The recommended models are gemini-flash and gemini-flash-lite. They are multimodal models that support text, images, and audio, while offering performance that is sufficient for most use cases.

Example docker-compose.yml

name: aiproxy_containers
services:
ai-proxy:
image: webconbps/aiproxy:1.0.0.235
container_name: ai-proxy
restart: unless-stopped
ports:
- "5298:8080"
- "7033:8081"
environment:
- ASPNETCORE_ENVIRONMENT=Production
- AppConfiguration__SelfHosted__Certificate__Path=/app/https/certificate.pem
- Logging__LogLevel__Default=Information
- Logging__LogLevel__Microsoft=Warning
volumes:
- ./certificates/certificate.pem:/app/https/certificate.pem:ro
- ./aiconfiguration.json:/app/aiconfiguration.json:ro

Step 3: Startup

# Make sure you have prepared files:
# - ./certificates/certificate.pem
# - ./aiconfiguration.json (with full Service Account JSON contents)

# Run container
docker-compose up -d

# Check logs
docker-compose logs -f ai-proxy

Troubleshooting

Error: Permission denied / 403 Forbidden

Possible causes:

  • the Service Account does not have the required permissions,
  • the required APIs are not enabled in the project.

Solution:

# Check if Service Account has roles:
# - Vertex AI User
# - Storage Object Admin

# Check if APIs are enabled:
# - Vertex AI API
# - Cloud Storage API

# Restart container
docker-compose restart ai-proxy

Error: Invalid Service Account JSON

Possible causes:

  • the JSON value provided in ServiceAccount is not in a valid format,
  • quotation marks in the JSON content are not properly escaped.

Solution:

# ServiceAccount must be a JSON string with escaped quotes
# Example of correct format:
# "ServiceAccount": "{\"type\":\"service_account\",\"project_id\":\"my-project\"...}"

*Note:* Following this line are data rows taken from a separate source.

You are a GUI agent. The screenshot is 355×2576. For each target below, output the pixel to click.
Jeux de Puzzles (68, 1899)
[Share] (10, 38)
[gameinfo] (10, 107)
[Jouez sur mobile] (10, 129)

# You can use online tools to escape JSON string

Error: Bucket not found

Possible causes:

  • the bucket with the specified name does not exist,
  • the Service Account does not have permission to access the bucket.

Solution:

# Check if bucket exists in Cloud Storage
# Make sure Service Account has Storage Object Admin role
# Check if BucketName in configuration is correct

The following models are recommended for use with AI Proxy.

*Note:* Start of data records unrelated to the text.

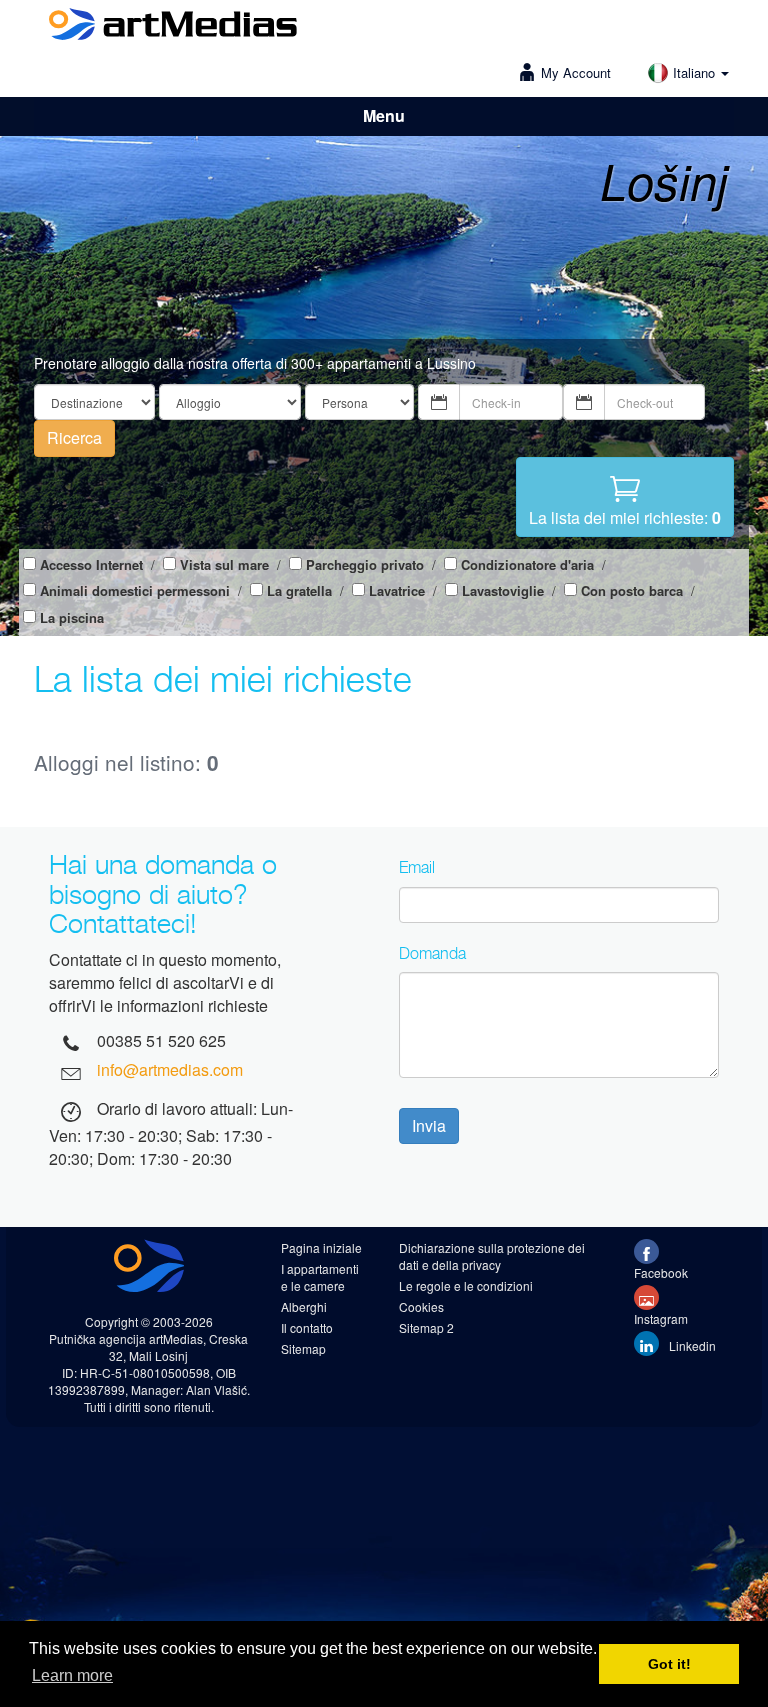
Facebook (661, 1272)
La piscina (72, 618)
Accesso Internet (91, 565)
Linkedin (691, 1345)
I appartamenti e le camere (320, 1277)
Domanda (432, 953)
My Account (576, 72)
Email (417, 867)
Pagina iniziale (321, 1247)
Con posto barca (632, 591)
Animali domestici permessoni (135, 591)
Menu (384, 115)
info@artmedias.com (170, 1070)
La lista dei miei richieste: (625, 517)
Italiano (696, 72)
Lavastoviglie (503, 591)
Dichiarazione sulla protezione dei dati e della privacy (492, 1256)
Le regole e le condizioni (466, 1285)
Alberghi (304, 1306)
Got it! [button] (669, 1664)
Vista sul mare (224, 565)
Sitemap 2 (426, 1327)
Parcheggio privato (365, 565)
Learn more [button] (72, 1675)
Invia (429, 1125)
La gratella (299, 591)
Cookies (421, 1306)
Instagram (661, 1318)
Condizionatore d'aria (527, 565)
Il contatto (307, 1327)
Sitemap (303, 1348)
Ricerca (74, 437)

Text and multimodal models:

  • gemini-2.0-flash-exp - the latest fast multimodal model, supporting text, images, and audio,
  • gemini-2.0-flash-lite - a lighter variant that still supports multimodal input,
  • gemini-1.5-flash - a proven multimodal model suitable for a wide range of use cases,
  • gemini-1.5-pro - a larger model that offers broader capabilities and stronger performance in more demanding scenarios.

Embedding models:

  • text-embedding-004 - the current model for generating embeddings,
  • text-multilingual-embedding-002 - an embedding model with multilingual support.

Image generation models:

  • imagen-3.0-fast-generate-001 - a model optimized for fast image generation,
  • imagen-3.0-generate-001 - a model focused on higher image quality.
Multimodal models

Models from the Gemini Flash family are multimodal, which means they can process text, images, and audio within a single model. This simplifies configuration and makes integration with different types of input more consistent.